Gelar Urun Rembug Malang Bestari atau dalam bahasa penelitian NIHR sebagai Seminar Policy Makers “Kebijakan Dan Langkah Strategis Dalam Mengatasi Persoalan Sampah Plastik Dan Dampaknya Terhadap Kesehatan Di Kabupaten Malang ini dihadiri 30 orang dari berbagai instansi atau organisasi, seperti FKUB; Dnkes Kabupaten Malang; DLH Kabupaten Malang; BAPPEDA Kabupaten Malang; Aktivis Lingkungan; Yayasan Percik Salatiga (YPS); KADIN Kabupaten Malang; Ngalam Waste Bank (NWB); Portsmouth Brawijaya Centre for Global Health, Population and Policy; Fikes UB;  LLHPB PDA Aisyiyah Kabupaten Malang; Muslimat; LPBNU; KHM Malang; Fatayat NU; Kecamatan (Bululawang dan Pagak); dan 6 Pemerintah Desa (Bakalan, Krebet Senggrong, Krebet, Pagak, Sumberejo, dan Tlogorejo).

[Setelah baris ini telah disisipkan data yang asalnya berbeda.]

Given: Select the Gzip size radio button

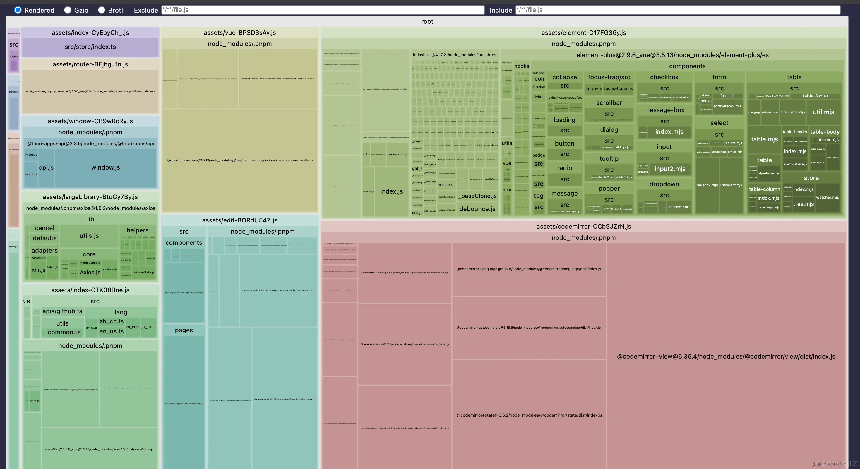Looking at the screenshot, I should 68,10.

NIHR Centre Head berpose dengan narasumber dan peserta seminar

Acara seminar dimulai pada pukul 09.13 WIB dengan diawali pembuka kata dari Master of Ceremony (MC) Sekar Aqila Salsabila, S.AP, M.AP, dan diteruskan dengan menyanyikan lagu Indonesia Raya yang dipandu dirijen Serius Miliyani Dwi Putri, SKM, M.Ked.Trop serta disambung dengan doa.

Selesai itu, acara dilanjutkan dengan sambutan dari NIHR Centre Head Prof. Dr. dr. Sri Andarini, M.Kes., Sp.KKLP. Pada kesempatan itu, Prof. Andarini melakukan overview pengelolaan sampah plastik dan hubungannya dengan kesehatan.

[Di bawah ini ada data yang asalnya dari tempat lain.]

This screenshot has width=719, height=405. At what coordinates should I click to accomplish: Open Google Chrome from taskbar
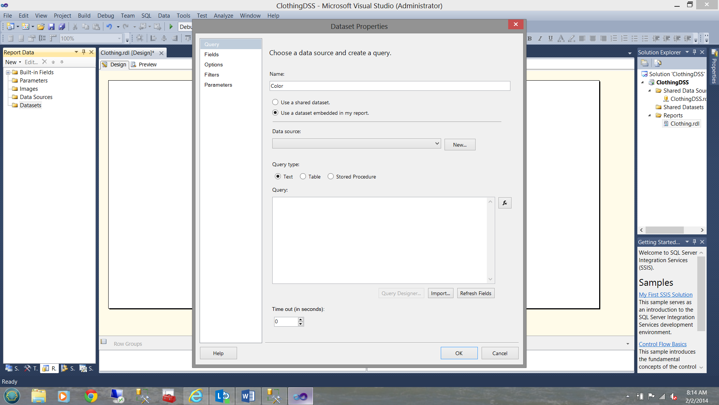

“Ada 5 tema penelitian dalam NIHR,” kata Profesor Andarini, “Yakni penguatan layanan kesehatan primer; polusi udara dan pembakaran sampah plastik; pemberdayaan masyarakat dan komunitas; penguatan kapasitas penelitian; dan pengembangan digital kesehatan.”

Sambutan NIHR Centre Head

Dalam mengatasi kesenjangan pengetahuan yang krusial melalui tiga tema penelitian terpadu, NIHR melakukan tiga strategi yang meliputi: strategi 01, strategi 02, dan strategi 03. Strategi 01, memperkuat pelayanan kesehatan primer di masyarakat yang penting untuk pencegahan dan pengelolaan PTM di masyarakat yang terkena dampak perubahan lingkungan yang cepat. Strategi 02, mengembangkan dan mengevaluasi intervensi multisektoral yang memiliki manfaat ganda dalam mengurangi beban PTM dan paparan lingkungan yang berbahaya di tingkat populasi, dan strategi 03 memperkuat keterlibatan masyarakat dalam pembuatan dan penggunaan bukti dan advokasi untuk perubahan kebijakan kesehatan dan lingkungan.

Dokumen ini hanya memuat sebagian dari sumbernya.